Ausgewählte Werke von Sander und Renger-Patzsch stehen in der Ausstellung „SACHLICH NEU“ Aufnahmen von Robert Häusser gegenüber. Häusser wurde in die Zeit der Weimarer Republik hineingeboren, seine Bilder entstanden jedoch deutlich später, ab den 1940er Jahren. Die Motive sind in ihrer Klarheit auf das Wesentliche reduziert und zeigen eindeutige Bezüge zum Stil der Neuen Sachlichkeit. Häussers ähnliche Themenwahl so wie auch sein Schaffen waren geprägt von den einschneidenden Erfahrungen des Krieges – in seinem Fall des Zweiten Weltkrieges. Bei allen Parallelen zeigen seine Porträts, Landschaft- und Industrieaufnahmen aber eine ganz eigene Handschrift, die zugleich eine Nähe zum Surrealismus und Magischen Realismus aufweist. Neben dem auf dem ersten Blick Offensichtlichen schwingt bei ihm auch immer etwas Hinter- und Abgründiges mit. Häusser wurde so zum Vorreiter der Nachkriegsfotografie, zum Klassiker der Moderne und zu einem wichtigen Vertreter einer subjektiv-fotografischen Richtung.
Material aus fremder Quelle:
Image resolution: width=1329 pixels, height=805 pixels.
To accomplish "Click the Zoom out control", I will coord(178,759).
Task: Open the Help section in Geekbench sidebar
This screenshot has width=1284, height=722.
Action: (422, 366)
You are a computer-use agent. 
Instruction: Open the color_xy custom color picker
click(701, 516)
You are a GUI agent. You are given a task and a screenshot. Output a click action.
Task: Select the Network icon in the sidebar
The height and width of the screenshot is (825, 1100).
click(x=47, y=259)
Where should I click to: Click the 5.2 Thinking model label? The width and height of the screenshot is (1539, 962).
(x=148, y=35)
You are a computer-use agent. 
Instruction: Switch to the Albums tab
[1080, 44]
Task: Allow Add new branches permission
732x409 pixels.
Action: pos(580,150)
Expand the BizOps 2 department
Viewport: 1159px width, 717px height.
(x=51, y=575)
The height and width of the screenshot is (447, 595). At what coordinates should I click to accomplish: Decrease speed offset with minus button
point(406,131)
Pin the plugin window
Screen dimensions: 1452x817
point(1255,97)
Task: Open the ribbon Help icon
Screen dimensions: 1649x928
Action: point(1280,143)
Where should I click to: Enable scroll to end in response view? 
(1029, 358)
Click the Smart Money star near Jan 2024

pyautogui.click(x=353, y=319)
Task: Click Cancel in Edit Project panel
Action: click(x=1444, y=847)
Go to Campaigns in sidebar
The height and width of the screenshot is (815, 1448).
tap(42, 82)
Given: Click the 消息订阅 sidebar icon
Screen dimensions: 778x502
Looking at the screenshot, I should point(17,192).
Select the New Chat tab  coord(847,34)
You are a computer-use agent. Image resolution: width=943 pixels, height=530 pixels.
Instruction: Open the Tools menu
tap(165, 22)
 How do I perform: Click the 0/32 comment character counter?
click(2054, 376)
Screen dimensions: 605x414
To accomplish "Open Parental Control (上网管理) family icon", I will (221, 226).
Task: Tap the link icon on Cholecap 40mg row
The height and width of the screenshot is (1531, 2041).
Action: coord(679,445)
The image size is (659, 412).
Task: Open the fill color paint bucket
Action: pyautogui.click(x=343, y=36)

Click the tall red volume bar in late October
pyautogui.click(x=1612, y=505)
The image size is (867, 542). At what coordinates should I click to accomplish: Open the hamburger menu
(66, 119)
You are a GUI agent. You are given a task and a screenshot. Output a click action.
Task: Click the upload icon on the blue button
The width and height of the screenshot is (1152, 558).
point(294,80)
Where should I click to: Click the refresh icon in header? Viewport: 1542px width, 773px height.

Das Projekt wird ermöglicht durch die großzügige Förderung der Bassermann-Kulturstiftung Mannheim. „SACHLICH NEU“ ist ein besonderer Beitrag zum Jubiläumsjahr „100 Jahre Neue Sachlichkeit“ und flankiert eine große Sonderausstellung in der Kunsthalle Mannheim. Aus diesem Anlass wurde das Netzwerk „Die 1920er-Jahre in Mannheim“ ins Leben gerufen, an dem sich zahlreiche Partner mit Veranstaltungen und Aktionen beteiligen.